[Collected data entries]
BEGIN

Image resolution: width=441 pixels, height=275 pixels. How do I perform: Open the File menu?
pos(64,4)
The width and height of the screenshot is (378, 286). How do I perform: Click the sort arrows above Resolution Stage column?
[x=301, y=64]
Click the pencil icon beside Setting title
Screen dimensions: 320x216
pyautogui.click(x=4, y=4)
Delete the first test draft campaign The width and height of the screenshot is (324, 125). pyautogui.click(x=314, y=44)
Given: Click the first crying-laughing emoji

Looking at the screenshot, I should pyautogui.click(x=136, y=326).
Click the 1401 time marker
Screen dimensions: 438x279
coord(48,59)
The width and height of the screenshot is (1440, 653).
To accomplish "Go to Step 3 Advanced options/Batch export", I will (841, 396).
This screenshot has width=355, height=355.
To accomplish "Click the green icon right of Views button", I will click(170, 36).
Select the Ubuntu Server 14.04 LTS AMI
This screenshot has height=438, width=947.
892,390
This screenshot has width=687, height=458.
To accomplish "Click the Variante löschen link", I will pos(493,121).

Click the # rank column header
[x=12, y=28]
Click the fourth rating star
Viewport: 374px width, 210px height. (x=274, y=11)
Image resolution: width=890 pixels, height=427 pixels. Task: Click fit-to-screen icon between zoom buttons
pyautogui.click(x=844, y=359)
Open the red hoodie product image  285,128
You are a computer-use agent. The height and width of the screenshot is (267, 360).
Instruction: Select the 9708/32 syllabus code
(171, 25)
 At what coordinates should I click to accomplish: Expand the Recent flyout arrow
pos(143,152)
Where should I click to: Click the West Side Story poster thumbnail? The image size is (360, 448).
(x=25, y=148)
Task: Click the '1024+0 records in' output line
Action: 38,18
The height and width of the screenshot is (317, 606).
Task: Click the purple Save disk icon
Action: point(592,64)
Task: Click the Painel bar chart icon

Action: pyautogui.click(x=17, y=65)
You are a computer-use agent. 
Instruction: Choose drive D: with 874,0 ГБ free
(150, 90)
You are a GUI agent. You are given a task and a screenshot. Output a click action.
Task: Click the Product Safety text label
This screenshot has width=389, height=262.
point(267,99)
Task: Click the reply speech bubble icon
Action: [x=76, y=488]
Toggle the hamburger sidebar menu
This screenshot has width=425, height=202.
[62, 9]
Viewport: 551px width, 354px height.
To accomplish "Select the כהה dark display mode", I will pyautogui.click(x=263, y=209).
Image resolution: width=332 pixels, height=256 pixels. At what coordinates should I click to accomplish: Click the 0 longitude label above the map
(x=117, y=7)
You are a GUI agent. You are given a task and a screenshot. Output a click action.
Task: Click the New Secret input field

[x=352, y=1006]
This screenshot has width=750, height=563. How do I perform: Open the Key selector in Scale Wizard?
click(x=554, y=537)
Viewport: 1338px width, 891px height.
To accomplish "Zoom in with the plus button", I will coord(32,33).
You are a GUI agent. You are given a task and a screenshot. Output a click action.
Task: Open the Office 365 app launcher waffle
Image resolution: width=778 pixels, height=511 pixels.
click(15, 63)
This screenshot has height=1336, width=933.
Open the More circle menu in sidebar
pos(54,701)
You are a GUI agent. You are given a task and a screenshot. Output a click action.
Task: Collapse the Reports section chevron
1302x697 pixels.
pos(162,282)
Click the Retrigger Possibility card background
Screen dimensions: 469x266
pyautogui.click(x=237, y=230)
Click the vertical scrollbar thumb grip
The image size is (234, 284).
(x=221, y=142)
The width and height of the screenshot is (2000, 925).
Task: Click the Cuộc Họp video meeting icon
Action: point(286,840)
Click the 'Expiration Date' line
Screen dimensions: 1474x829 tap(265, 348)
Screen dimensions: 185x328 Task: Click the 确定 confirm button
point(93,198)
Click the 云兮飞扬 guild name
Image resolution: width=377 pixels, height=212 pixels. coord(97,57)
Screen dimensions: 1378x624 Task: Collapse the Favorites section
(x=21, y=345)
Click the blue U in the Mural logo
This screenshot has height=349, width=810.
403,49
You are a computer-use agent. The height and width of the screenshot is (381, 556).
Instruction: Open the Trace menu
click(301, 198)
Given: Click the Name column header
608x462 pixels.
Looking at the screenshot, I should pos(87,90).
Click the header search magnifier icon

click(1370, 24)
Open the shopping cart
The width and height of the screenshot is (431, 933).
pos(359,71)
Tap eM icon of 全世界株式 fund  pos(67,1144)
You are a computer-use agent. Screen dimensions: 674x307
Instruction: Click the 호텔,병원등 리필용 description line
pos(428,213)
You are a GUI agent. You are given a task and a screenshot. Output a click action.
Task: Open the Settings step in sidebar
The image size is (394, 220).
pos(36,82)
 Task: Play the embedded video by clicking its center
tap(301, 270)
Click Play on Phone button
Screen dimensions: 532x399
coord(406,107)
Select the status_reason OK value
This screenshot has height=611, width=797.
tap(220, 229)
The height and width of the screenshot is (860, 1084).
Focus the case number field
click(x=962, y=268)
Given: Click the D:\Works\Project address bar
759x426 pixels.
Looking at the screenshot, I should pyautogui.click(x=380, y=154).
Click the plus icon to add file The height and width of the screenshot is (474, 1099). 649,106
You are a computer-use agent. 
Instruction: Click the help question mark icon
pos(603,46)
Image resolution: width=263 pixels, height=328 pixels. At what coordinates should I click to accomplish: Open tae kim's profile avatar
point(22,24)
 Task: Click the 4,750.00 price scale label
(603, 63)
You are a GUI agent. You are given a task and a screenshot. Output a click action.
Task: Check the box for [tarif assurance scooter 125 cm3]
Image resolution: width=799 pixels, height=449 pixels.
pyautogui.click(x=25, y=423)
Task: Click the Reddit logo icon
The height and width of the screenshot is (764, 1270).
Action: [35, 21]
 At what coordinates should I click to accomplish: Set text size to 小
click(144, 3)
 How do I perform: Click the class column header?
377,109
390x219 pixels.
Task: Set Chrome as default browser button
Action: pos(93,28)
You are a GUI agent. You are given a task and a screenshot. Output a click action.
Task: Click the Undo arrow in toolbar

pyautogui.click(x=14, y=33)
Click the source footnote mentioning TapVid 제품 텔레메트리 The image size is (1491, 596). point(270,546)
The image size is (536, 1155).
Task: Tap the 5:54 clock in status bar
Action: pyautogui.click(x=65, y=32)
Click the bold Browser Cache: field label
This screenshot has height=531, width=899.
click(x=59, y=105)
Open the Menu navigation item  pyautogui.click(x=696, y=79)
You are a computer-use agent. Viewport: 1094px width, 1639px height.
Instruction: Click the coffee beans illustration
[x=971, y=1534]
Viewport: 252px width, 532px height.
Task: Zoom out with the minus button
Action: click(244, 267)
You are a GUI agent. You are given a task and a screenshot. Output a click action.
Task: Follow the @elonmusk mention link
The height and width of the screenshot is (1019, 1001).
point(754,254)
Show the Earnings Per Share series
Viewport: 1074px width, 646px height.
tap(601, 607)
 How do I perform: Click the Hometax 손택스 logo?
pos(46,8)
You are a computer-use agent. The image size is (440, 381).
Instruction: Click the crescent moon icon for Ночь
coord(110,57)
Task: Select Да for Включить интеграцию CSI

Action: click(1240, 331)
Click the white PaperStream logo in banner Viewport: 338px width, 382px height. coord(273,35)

END

◆ DIRECTIONS ◆
Using the entries above, find all lines with "link". Copy them.

◆ YOUR SOLUTION ◆
To accomplish "Click the Variante löschen link", I will pos(493,121).
Task: Follow the @elonmusk mention link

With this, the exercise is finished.